🤖 AI Summary
This study investigates whether large language models genuinely grasp the logical semantics of relations—such as symmetry and inverse relationships—in relational tasks, and disentangles whether failure in relation reversal stems from a lack of semantic understanding or from sequential biases inherent in autoregressive generation. To this end, we construct a synthetic data framework grounded in knowledge graphs and train GPT-style autoregressive models from scratch to systematically evaluate their memorization, reasoning, and generalization capabilities. Through sequence-matching tests and comparisons with diffusion model baselines, we demonstrate for the first time that reversal failures are primarily attributable to generation-order bias rather than semantic deficiency. Furthermore, we find that relational semantics can emerge abruptly in shallow models under sufficient logical supervision, and that successful generalization strongly correlates with stable signal representations in intermediate layers.
📝 Abstract
Autoregressive LLMs perform well on relational tasks that require linking entities via relational words (e.g., father/son, friend), but it is unclear whether they learn the logical semantics of such relations (e.g., symmetry and inversion logic) and, if so, whether reversal-type failures arise from missing relational semantics or left-to-right order bias.

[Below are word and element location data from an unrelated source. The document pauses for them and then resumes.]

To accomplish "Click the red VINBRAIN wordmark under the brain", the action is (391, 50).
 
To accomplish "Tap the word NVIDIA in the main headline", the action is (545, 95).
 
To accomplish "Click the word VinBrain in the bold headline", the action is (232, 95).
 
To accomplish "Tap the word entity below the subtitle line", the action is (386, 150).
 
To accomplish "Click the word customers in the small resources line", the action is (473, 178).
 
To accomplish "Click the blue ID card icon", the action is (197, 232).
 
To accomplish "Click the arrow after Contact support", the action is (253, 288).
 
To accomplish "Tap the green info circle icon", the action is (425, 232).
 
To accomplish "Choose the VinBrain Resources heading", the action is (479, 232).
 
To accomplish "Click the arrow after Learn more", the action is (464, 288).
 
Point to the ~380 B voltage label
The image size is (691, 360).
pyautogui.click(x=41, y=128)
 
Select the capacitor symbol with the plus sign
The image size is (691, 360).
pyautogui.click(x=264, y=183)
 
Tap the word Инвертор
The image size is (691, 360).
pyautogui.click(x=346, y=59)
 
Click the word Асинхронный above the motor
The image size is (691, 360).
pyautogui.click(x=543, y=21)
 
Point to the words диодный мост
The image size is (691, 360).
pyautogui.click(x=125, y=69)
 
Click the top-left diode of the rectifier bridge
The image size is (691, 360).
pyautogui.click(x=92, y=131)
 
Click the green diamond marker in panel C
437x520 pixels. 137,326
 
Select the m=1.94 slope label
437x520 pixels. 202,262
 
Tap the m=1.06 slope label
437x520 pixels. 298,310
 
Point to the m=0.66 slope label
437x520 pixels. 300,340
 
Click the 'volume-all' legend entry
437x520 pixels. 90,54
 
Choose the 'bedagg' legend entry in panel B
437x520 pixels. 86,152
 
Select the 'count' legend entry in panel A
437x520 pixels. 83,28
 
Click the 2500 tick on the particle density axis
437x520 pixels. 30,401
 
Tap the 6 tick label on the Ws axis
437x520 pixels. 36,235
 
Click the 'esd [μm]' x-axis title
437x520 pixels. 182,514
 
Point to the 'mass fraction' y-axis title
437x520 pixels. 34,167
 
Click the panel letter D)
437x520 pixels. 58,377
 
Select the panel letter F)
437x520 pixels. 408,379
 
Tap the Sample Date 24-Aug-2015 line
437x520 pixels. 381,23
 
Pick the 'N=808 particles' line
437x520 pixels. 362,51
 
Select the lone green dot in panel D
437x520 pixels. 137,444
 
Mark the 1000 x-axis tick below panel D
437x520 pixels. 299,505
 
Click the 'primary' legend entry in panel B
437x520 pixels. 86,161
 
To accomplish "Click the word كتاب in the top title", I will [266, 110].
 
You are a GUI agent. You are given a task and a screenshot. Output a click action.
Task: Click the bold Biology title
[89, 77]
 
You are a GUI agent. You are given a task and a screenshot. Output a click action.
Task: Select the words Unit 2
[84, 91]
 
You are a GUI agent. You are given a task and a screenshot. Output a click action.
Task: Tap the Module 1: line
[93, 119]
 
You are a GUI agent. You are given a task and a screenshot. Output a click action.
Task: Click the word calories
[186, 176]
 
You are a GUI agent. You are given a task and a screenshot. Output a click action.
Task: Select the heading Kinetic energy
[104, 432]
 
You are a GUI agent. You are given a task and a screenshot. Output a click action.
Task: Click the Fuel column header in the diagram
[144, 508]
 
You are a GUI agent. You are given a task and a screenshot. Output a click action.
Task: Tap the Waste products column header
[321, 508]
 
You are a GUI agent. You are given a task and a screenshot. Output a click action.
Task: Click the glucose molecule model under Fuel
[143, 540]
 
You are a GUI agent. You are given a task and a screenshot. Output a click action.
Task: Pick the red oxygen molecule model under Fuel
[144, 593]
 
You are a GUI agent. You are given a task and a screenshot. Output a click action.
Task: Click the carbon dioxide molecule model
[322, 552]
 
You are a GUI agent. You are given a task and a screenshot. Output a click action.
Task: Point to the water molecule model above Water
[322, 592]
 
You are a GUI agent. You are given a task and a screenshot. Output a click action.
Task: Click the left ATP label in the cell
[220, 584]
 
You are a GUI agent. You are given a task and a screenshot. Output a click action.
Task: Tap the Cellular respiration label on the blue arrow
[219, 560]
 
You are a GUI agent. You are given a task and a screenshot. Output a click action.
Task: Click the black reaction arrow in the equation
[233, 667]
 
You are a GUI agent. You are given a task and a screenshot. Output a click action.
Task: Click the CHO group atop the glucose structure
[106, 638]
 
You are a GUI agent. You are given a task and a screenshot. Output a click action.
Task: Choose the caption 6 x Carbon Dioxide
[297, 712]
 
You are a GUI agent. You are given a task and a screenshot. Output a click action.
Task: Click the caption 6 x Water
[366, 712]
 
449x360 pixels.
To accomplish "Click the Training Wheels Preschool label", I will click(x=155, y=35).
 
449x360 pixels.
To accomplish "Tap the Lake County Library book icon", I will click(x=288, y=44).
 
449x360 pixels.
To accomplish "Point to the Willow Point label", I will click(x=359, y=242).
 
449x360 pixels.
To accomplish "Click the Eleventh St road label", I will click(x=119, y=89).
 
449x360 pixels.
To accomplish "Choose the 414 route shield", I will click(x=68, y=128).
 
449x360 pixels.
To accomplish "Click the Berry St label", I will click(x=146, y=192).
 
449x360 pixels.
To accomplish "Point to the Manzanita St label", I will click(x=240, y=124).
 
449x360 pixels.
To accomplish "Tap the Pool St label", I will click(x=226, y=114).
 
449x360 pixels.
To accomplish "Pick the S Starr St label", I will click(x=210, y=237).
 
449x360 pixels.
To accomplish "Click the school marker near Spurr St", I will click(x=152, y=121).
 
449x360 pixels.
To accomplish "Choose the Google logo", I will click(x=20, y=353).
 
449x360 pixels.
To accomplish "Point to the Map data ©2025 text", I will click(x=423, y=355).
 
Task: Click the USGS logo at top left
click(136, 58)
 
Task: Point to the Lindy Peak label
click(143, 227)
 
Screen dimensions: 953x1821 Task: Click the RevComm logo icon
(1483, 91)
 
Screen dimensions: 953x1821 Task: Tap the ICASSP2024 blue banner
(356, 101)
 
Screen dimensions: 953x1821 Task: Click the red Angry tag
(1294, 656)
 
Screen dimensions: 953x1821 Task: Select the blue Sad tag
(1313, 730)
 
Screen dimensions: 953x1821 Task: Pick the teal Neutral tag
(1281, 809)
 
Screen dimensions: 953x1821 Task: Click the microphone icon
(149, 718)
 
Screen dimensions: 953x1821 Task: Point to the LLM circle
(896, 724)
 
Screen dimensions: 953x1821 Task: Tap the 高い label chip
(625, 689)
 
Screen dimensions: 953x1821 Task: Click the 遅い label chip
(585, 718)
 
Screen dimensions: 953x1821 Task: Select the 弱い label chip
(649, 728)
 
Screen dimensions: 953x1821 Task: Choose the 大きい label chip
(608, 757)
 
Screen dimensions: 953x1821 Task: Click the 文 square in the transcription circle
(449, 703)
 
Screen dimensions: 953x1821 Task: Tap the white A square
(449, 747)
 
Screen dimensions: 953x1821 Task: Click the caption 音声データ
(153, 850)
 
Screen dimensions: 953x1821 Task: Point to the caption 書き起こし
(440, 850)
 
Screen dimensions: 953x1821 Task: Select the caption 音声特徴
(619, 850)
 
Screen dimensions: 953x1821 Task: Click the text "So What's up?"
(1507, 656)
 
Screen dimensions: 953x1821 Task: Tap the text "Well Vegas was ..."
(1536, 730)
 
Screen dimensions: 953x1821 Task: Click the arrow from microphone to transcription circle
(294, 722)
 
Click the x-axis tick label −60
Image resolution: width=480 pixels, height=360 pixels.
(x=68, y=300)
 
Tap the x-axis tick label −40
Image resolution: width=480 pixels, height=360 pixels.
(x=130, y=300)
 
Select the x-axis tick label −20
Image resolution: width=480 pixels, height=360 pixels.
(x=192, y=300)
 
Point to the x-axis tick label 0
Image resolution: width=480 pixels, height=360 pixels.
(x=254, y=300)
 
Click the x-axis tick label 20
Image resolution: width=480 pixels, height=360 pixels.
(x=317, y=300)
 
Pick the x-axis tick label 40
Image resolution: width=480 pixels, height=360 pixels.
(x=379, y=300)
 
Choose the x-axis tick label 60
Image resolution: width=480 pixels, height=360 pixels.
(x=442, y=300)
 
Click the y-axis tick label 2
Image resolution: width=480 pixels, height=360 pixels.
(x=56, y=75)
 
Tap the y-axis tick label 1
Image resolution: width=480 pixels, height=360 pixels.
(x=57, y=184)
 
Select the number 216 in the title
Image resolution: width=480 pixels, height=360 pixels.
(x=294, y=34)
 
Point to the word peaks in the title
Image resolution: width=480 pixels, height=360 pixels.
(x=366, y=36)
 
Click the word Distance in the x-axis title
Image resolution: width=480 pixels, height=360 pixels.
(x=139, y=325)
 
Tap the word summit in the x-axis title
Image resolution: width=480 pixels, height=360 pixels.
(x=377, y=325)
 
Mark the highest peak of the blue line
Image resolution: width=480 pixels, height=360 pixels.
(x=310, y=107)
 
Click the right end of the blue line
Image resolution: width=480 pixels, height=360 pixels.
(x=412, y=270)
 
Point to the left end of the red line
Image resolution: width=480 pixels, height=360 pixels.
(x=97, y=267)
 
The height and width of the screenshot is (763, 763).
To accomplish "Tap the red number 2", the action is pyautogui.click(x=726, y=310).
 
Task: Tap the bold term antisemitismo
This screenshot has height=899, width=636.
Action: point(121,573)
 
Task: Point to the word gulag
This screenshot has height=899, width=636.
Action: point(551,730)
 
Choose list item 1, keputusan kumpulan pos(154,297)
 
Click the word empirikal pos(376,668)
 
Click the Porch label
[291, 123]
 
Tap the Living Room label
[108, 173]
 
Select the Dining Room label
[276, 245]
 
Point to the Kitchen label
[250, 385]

We propose a controlled Knowledge Graph-based synthetic framework that generates text from symmetric/inverse triples, train GPT-style autoregressive models from scratch, and evaluate memorization, logical inference, and in-context generalization to unseen entities to address these questions. We find a sharp phase transition in which relational semantics emerge with sufficient logic-bearing supervision, even in shallow (2-3 layer) models, and that successful generalization aligns with stable intermediate-layer signals. Finally, order-matched forward/reverse tests and a diffusion baseline indicate that reversal failures are primarily driven by autoregressive order bias rather than deficient inversion semantics.